I due saggi successivi, quello di Massimo Natale e quello Luca Stefanelli, pongono l’attenzione su due aspetti diversi ma correlati di Sovrimpressioni. Natale dà una lettura della sezione Sere del dì di festa ricostruendo le riscritture zanzottiane della “sera” di Leopardi, e mettendo in evidenza come queste strategie intertestuali permettano di esprimere a un livello più profondo l’alterazione contemporanea del rapporto tra uomo e natura. Stefanelli si concentra invece dal canto suo sulla dimensione avantestuale, attraverso un’attenta lettura delle differenze presenti fra le tre versioni della poesia L’altra stagione, in un’indagine approfondita dei modi, delle ragioni e delle risonanze della scomparsa, nei testi a stampa, della “Pasqua” e del “cespuglio delle rose canine”.

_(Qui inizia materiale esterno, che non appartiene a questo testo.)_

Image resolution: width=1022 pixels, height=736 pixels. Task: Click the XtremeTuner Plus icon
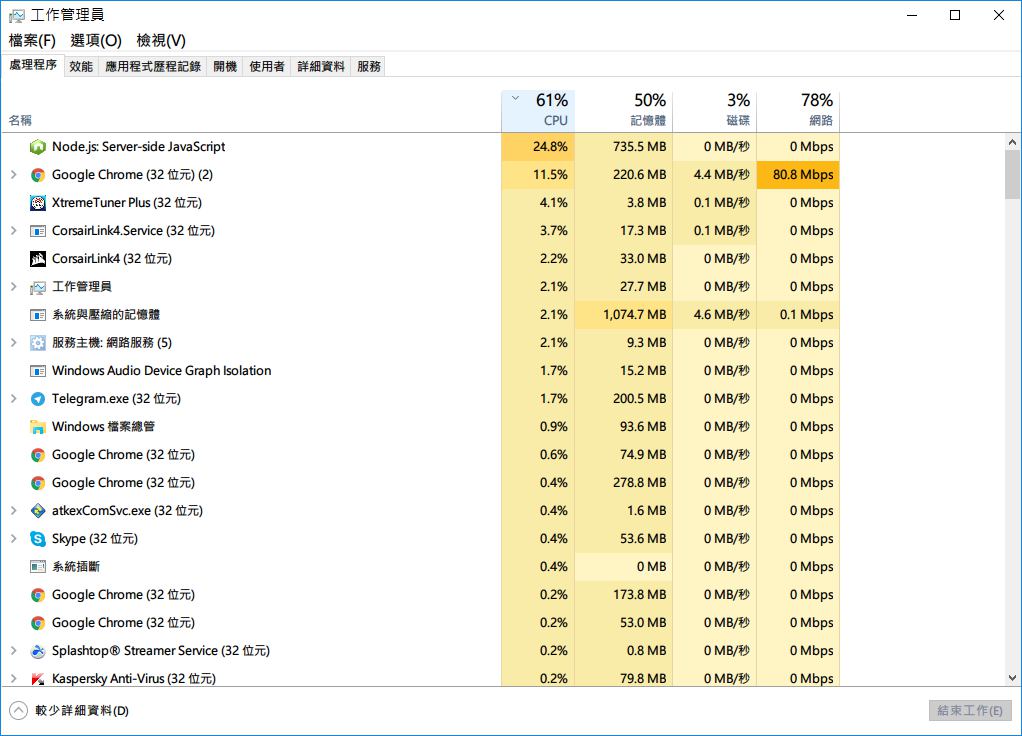pos(38,203)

L’ultimo saggio del volume, di Giorgia Bongiorno, ha come suo oggetto di analisi Conglomerati, libro che chiude la pseudo-trilogia. Nel contesto post-apocalittico di un mondo sfilacciato e smembrato, Bongiorno riesce a rinvenire nella parola finale del poeta i presupposti per una “inversione di marcia”, rifacendosi al principio della spes contra spem di Ernst Bloch, uno dei pensatori più presenti nell’itinerario zanzottiano. Esponendosi in modo unico alle forze più maligne della contemporaneità, con una fiducia radicale nelle possibilità vitali della parola e della letteratura, Zanzotto ha portato questo principio, valido certamente per ogni forma di poesia, a un livello inaudito di assunzione. Andando implacabilmente fino in fondo all’impossibilità di sperare, ma credendo sempre e comunque in una speranza più alta e promettente.

Alberto Russo Previtali (a cura di), Le estreme tracce del sublime. Studi sull’ultimo Zanzotto, Mimesis, Milano, 2021.

Saggi di: Giorgia Bongiorno, Matteo Giancotti, Massimo Natale, Jean Nimis, Giuliana Nuvoli, Alberto Russo Previtali, Luca Stefanelli, Luigi Tassoni.